_TASK TO COMPLETE_. Search the records below for the string "комнатные" and copy each line where it turns up.

_RECORDS SHOWN_.
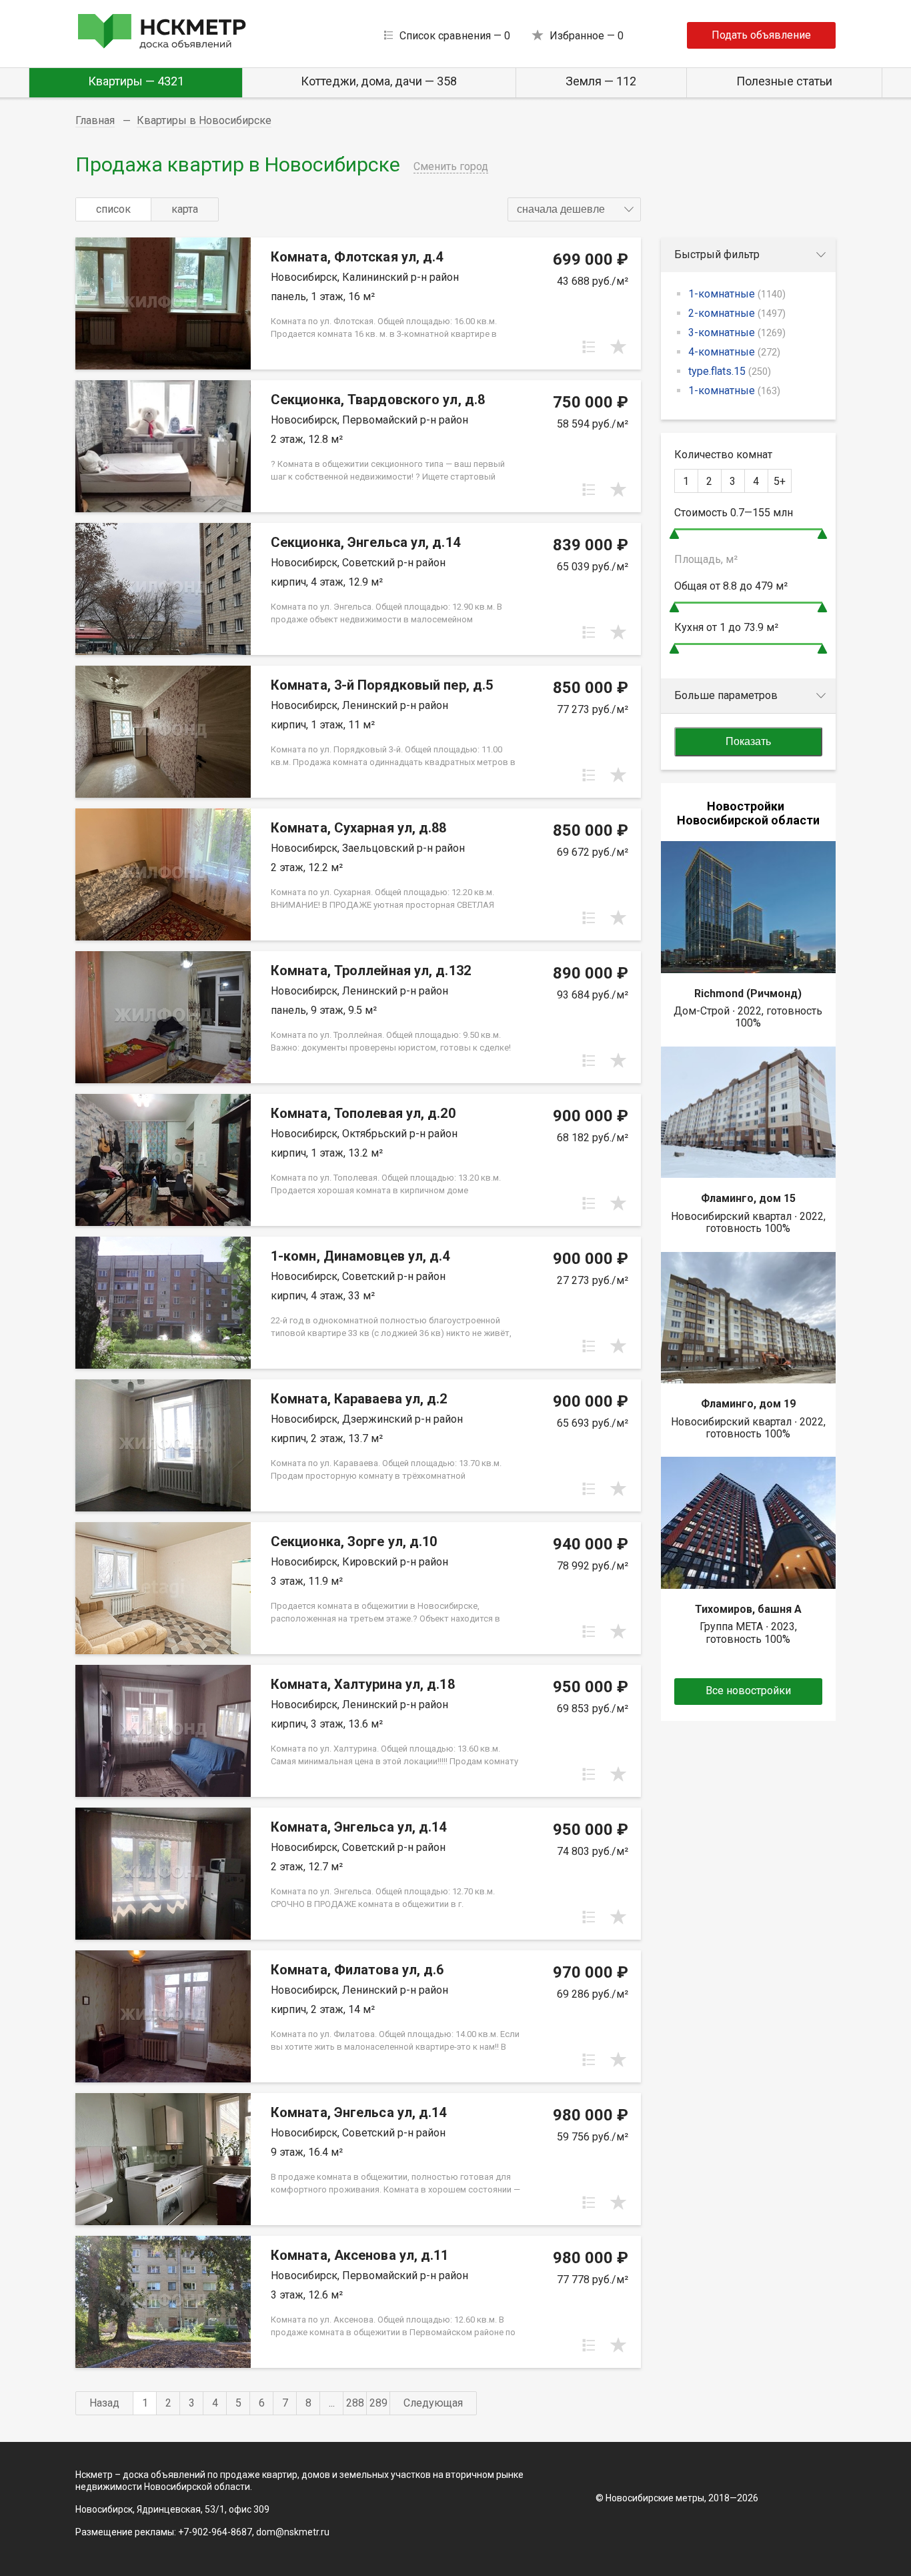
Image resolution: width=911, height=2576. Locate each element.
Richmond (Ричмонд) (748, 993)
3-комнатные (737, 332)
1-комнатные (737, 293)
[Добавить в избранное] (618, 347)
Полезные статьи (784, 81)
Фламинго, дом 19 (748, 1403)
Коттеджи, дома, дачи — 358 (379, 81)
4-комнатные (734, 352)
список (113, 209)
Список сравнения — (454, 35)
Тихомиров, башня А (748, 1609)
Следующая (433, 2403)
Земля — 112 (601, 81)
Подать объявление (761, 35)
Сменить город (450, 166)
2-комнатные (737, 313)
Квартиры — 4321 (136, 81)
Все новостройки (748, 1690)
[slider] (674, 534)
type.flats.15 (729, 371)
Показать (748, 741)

_FINAL ANSWER_.
3-комнатные (737, 332)
1-комнатные (737, 293)
4-комнатные (734, 352)
2-комнатные (737, 313)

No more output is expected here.